Distilling Tiny and Ultra-fast Deep Neural Networks for Autonomous Navigation on Nano-UAVs

TL;DR

This paper introduces a highly compact and ultra-fast neural network for nano-UAV navigation, significantly reducing memory use while maintaining high accuracy and success in complex obstacle scenarios.

Contribution

It presents a novel CNN distillation method that reduces memory footprint by up to 168x and improves inference speed, enabling effective autonomous navigation on nano-UAVs.

Findings

Tiny-PULP-Dronet v3 achieves 100% success in complex navigation tasks.

Memory footprint reduced by up to 168x compared to original PULP-Dronet.

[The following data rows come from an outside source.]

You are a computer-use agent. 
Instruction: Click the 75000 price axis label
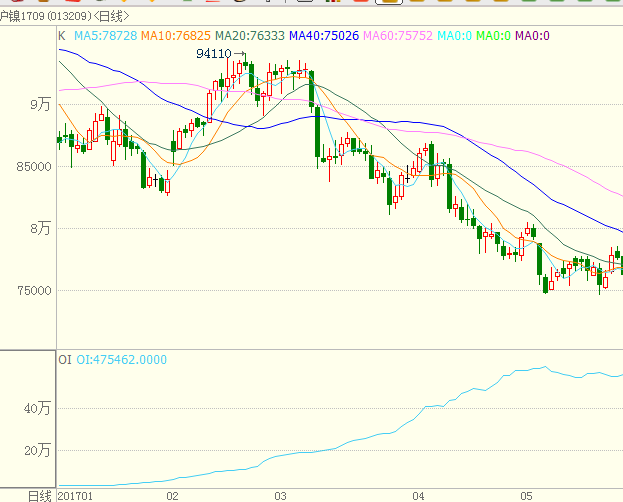[x=34, y=291]
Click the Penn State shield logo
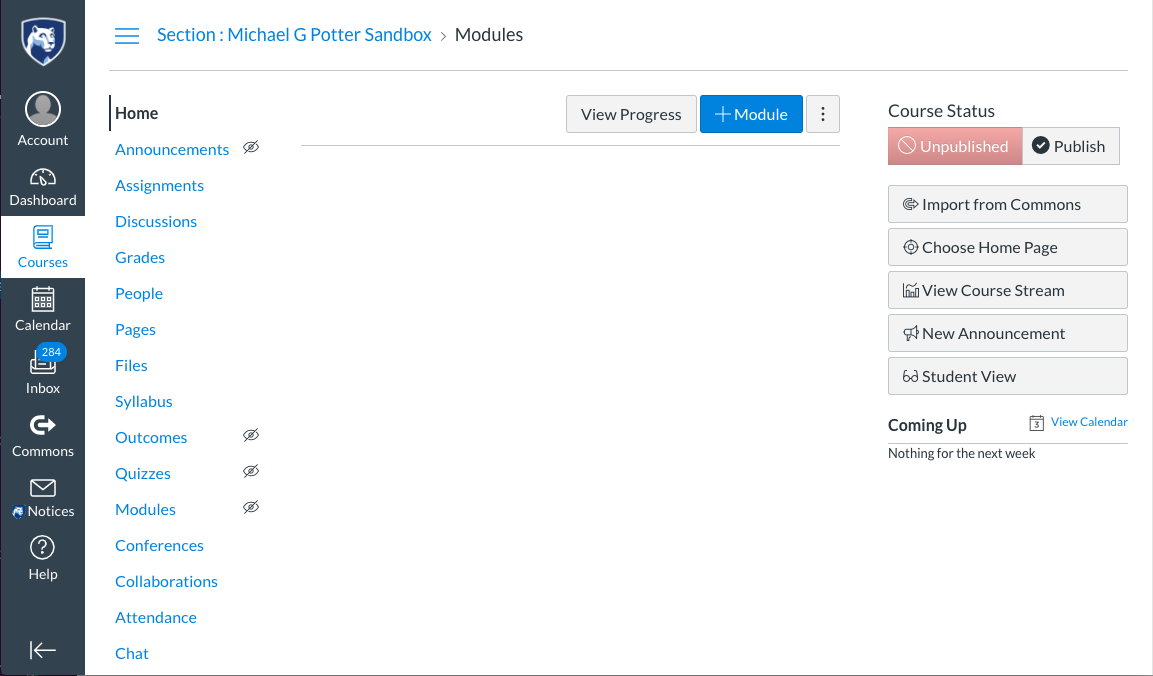This screenshot has height=676, width=1153. coord(43,42)
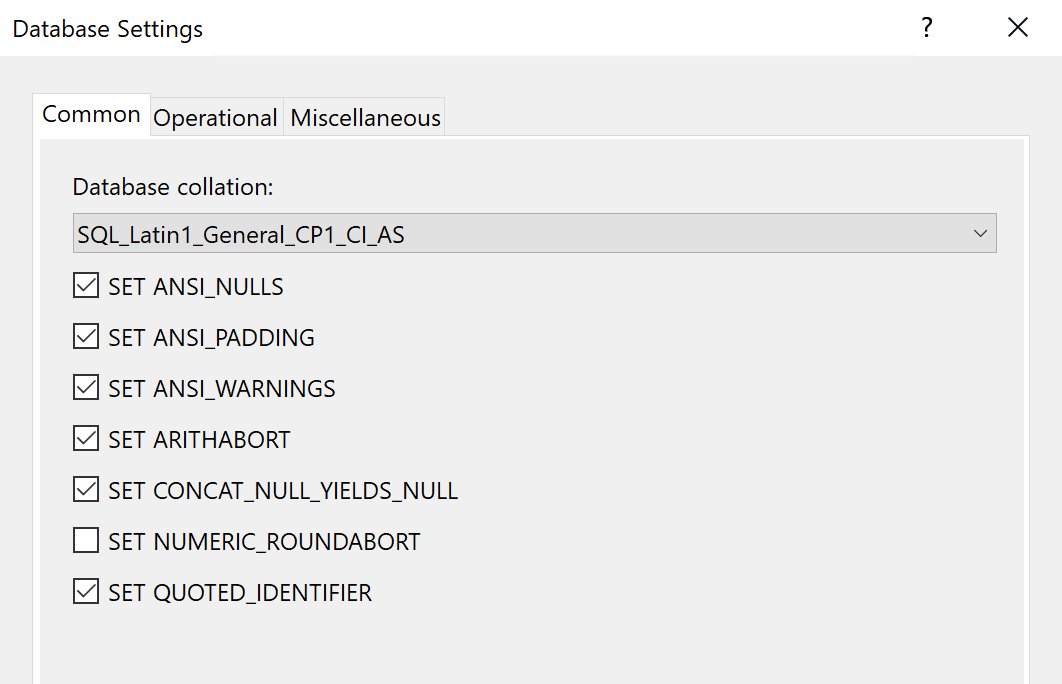Toggle SET CONCAT_NULL_YIELDS_NULL checkbox off
The image size is (1062, 684).
(x=86, y=490)
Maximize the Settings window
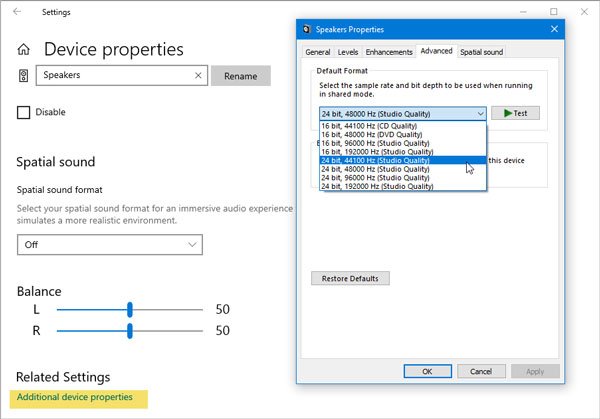Screen dimensions: 600x419 pos(554,12)

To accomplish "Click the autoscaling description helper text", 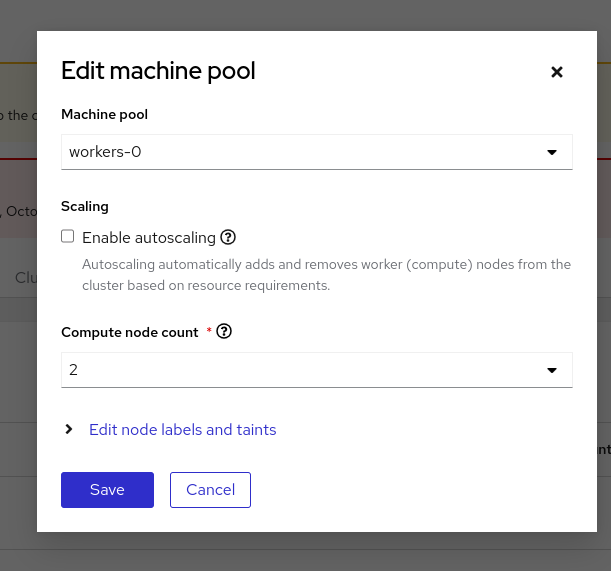I will point(326,275).
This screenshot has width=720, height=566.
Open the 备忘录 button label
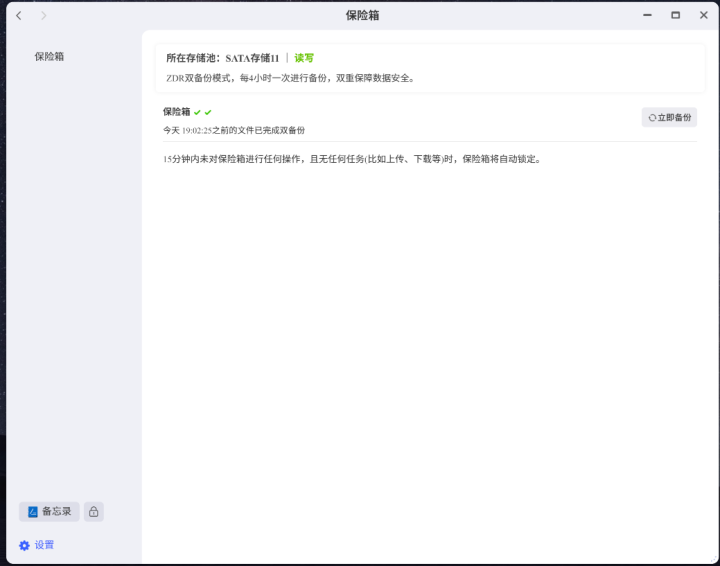point(57,512)
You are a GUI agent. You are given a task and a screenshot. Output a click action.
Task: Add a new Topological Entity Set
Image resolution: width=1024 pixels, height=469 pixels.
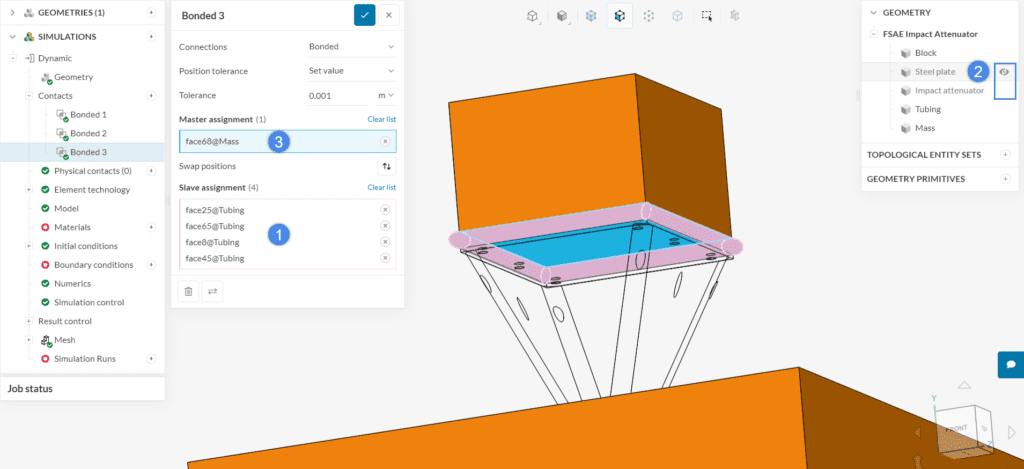tap(1005, 155)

The new CNN outperforms state-of-the-art in real-world nano-UAV navigation scenarios.

Abstract

Nano-sized unmanned aerial vehicles (UAVs) are ideal candidates for flying Internet-of-Things smart sensors to collect information in narrow spaces. This requires ultra-fast navigation under very tight memory/computation constraints. The PULP-Dronet convolutional neural network (CNN) enables autonomous navigation running aboard a nano-UAV at 19 frame/s, at the cost of a large memory footprint of 320 kB -- and with drone control in complex scenarios hindered by the disjoint training of collision avoidance and steering capabilities. In this work, we distill a novel family of CNNs with better capabilities than PULP-Dronet, but memory footprint reduced by up to 168x (down to 2.9 kB), achieving an inference rate of up to 139 frame/s; we collect a new open-source unified collision/steering 66 k images dataset for more robust navigation; and we perform a thorough in-field analysis of both PULP-Dronet and our tiny CNNs running on a commercially available nano-UAV. Our tiniest CNN, called Tiny-PULP-Dronet v3, navigates with a 100% success rate a challenging and never-seen-before path, composed of a narrow obstacle-populated corridor and a 180{\deg} turn, at a maximum target speed of 0.5 m/s. In the same scenario, the SoA PULP-Dronet consistently fails despite having 168x more parameters.